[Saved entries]
----

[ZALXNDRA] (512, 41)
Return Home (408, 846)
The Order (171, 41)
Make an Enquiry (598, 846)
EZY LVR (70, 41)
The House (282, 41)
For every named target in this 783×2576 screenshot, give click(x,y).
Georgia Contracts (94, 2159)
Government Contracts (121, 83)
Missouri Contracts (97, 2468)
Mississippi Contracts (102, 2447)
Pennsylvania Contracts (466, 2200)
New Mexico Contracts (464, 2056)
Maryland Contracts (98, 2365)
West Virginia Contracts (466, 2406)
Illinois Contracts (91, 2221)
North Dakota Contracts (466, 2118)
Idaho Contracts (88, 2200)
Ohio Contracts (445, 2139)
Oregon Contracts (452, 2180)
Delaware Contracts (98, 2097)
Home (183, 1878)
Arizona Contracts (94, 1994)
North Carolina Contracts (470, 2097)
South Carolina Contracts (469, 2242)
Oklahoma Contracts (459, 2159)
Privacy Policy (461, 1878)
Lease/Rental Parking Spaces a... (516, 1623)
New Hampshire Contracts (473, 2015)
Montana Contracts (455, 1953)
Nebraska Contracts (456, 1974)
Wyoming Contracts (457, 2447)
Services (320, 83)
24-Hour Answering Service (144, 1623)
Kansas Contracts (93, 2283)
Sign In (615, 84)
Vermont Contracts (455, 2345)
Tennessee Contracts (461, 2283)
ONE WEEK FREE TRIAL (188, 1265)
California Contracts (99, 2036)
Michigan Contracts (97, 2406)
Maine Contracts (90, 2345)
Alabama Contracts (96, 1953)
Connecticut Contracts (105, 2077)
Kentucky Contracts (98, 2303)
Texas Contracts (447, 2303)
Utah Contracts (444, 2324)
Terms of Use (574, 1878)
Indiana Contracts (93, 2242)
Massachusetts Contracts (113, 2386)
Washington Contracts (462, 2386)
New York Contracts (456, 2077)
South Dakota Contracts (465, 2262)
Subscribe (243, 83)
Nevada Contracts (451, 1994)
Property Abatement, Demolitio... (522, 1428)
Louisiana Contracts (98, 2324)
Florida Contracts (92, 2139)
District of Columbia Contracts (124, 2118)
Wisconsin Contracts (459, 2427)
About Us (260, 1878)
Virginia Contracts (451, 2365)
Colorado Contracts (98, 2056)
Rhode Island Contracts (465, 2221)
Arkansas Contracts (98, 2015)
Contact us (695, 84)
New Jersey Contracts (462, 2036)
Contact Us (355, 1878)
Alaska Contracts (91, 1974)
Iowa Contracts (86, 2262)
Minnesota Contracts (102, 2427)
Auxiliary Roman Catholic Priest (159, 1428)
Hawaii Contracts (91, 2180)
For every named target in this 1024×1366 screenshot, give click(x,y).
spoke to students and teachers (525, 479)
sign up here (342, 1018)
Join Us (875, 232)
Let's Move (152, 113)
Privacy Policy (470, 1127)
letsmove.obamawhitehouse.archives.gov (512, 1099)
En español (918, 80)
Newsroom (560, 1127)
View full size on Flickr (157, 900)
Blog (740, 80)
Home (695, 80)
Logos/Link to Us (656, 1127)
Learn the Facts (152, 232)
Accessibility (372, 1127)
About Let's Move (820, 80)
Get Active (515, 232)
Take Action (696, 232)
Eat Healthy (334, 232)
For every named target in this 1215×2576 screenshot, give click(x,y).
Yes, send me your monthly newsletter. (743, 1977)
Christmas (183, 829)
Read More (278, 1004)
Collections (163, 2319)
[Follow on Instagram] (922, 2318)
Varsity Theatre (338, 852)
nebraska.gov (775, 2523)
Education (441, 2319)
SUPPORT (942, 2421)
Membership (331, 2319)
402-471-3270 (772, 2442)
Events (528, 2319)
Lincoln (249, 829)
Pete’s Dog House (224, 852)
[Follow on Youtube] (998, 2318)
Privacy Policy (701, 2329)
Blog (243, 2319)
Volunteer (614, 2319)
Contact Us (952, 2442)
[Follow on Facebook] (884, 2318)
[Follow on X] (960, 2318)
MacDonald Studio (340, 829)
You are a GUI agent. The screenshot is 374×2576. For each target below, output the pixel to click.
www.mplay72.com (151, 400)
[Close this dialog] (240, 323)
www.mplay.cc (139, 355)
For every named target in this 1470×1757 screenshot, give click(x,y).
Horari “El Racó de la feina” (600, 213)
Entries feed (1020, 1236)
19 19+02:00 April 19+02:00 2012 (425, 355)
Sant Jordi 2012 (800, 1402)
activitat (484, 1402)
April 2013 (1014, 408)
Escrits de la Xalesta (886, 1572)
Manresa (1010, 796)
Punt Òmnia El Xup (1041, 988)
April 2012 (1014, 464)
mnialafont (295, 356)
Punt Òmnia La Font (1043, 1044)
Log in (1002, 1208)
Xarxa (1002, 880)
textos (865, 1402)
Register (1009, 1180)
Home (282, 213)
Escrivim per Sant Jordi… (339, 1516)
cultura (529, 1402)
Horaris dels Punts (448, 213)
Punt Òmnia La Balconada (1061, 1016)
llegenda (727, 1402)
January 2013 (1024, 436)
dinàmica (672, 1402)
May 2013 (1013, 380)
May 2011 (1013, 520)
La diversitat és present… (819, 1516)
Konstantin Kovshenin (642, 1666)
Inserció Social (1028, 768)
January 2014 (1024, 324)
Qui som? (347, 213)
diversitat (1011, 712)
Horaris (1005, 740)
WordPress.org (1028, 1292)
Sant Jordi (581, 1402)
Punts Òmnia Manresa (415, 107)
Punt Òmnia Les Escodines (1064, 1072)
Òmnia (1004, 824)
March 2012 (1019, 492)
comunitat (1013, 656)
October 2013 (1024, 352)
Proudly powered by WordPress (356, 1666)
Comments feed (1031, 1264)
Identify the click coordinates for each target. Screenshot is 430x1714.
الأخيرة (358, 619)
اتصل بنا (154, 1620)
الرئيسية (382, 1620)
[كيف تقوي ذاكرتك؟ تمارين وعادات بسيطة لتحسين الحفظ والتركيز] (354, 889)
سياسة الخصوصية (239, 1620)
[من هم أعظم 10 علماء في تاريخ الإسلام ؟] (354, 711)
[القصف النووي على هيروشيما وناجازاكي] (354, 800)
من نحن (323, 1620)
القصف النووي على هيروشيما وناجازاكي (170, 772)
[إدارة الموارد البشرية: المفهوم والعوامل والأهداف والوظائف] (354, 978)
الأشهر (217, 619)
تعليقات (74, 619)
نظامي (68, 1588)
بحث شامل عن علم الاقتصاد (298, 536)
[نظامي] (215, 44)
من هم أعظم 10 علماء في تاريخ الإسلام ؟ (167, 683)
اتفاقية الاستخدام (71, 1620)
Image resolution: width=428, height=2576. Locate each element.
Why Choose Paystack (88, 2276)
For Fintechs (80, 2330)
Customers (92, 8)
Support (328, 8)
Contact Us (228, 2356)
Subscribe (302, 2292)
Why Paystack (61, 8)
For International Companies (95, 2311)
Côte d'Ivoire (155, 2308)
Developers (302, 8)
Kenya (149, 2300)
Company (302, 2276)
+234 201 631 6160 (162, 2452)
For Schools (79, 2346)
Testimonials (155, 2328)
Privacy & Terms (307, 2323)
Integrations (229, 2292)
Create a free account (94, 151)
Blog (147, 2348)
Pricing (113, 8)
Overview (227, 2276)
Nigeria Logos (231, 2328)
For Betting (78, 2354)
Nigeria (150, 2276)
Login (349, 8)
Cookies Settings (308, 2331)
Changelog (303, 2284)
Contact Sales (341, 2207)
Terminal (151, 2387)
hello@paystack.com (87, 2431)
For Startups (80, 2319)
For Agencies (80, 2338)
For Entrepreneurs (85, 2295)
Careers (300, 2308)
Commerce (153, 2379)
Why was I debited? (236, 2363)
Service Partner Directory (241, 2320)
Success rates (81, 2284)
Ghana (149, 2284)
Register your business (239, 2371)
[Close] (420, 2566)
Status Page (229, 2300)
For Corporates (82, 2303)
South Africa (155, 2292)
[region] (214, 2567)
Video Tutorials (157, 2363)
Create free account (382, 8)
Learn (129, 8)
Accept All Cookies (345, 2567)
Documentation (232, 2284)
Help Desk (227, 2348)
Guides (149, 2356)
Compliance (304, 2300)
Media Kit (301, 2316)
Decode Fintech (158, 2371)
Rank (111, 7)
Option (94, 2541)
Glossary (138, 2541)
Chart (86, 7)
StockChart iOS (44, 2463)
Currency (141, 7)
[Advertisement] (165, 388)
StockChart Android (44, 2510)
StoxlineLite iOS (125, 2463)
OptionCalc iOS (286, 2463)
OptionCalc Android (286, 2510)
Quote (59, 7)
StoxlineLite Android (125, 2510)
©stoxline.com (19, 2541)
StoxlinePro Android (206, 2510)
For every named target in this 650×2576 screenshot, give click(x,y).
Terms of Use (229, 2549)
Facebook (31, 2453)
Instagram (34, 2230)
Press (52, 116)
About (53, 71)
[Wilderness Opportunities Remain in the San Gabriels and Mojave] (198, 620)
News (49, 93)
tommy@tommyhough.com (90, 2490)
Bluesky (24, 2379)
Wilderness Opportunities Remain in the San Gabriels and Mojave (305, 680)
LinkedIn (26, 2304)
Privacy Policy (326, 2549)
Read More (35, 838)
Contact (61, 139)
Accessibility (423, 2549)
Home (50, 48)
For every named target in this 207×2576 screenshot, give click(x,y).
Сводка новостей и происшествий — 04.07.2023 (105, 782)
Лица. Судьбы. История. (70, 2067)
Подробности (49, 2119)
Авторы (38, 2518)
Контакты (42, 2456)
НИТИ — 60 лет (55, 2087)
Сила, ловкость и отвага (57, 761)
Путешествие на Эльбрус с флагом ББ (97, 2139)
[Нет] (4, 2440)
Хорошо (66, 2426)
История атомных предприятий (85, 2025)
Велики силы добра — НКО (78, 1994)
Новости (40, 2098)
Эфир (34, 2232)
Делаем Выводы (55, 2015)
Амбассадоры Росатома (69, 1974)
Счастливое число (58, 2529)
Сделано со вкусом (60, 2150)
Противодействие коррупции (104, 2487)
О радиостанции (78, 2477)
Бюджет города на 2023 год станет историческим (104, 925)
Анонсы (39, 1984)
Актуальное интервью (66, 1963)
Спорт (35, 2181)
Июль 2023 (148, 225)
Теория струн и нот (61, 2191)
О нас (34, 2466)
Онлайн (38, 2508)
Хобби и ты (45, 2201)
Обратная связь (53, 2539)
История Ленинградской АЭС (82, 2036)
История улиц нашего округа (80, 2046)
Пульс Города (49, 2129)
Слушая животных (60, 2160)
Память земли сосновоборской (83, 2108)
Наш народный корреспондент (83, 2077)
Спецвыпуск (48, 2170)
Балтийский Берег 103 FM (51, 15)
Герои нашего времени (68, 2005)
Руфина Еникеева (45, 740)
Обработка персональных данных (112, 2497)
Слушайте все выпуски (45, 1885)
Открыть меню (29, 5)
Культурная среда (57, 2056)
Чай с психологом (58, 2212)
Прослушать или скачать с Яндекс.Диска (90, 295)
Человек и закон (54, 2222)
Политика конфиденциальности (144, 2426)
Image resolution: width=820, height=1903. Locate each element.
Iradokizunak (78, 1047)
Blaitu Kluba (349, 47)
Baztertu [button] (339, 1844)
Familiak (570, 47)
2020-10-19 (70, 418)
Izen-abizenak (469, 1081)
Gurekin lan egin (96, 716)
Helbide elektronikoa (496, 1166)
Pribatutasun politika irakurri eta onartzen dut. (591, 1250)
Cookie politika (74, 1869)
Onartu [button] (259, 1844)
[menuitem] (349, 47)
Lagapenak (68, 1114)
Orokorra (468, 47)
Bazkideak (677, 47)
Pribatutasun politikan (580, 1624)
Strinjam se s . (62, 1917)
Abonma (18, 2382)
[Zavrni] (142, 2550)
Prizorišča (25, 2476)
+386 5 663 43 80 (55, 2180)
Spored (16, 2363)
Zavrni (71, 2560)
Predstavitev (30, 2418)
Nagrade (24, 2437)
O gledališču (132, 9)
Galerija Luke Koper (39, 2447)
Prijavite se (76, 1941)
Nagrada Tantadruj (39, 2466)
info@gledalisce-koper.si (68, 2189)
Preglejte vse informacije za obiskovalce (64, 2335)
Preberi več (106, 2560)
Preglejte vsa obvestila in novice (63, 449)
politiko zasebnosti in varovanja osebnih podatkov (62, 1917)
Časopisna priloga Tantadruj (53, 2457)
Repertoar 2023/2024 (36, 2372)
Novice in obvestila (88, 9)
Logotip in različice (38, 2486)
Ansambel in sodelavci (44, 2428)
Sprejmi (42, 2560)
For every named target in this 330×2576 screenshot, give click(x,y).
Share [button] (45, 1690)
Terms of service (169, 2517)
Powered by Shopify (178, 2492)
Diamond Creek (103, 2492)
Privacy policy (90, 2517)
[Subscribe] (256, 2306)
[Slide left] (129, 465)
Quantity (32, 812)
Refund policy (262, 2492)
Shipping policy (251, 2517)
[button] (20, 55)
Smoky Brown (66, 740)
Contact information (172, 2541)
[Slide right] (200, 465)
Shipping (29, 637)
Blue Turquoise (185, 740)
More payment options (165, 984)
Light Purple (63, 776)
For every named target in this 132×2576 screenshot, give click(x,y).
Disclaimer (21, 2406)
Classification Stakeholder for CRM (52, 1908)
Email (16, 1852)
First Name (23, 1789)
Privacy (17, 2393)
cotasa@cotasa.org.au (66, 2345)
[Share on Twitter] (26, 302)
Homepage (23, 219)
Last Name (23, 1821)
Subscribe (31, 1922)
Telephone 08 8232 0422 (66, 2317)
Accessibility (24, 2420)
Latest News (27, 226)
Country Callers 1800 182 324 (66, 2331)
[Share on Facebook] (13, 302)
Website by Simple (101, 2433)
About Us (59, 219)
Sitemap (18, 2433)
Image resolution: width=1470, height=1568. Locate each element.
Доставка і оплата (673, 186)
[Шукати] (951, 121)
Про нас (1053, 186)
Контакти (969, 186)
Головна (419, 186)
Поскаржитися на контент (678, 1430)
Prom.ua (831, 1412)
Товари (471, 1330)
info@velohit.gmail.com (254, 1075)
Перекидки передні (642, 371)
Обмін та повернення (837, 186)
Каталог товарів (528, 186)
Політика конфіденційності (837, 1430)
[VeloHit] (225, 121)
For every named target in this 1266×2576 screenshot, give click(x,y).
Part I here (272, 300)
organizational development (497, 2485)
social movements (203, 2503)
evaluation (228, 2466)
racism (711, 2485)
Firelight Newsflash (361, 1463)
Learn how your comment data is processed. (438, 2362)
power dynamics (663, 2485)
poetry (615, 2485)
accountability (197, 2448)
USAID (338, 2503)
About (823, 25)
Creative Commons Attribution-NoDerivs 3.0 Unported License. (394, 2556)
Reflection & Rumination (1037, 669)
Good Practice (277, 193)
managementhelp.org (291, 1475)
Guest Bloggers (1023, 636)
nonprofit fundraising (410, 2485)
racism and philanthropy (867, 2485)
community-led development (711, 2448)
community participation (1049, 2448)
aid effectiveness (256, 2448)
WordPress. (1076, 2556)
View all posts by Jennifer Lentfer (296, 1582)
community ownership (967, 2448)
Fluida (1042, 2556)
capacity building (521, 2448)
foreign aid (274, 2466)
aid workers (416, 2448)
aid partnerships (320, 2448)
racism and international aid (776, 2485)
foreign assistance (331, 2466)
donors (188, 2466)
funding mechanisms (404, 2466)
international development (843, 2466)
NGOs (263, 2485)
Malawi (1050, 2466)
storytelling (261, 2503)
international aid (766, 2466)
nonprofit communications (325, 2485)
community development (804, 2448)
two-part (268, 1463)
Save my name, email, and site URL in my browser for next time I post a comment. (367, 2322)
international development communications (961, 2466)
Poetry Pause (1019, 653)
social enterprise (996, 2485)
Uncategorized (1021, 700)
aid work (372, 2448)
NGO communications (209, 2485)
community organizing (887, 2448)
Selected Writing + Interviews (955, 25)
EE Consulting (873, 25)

----

Task statement: Going back over the entries above, copy word for word every line from the one that has "История улиц нашего округа (80, 2046)" on through the one that has "Руфина Еникеева (45, 740)".

Task output:
История улиц нашего округа (80, 2046)
Пульс Города (49, 2129)
Слушая животных (60, 2160)
Память земли сосновоборской (83, 2108)
Наш народный корреспондент (83, 2077)
Спецвыпуск (48, 2170)
Балтийский Берег 103 FM (51, 15)
Герои нашего времени (68, 2005)
Руфина Еникеева (45, 740)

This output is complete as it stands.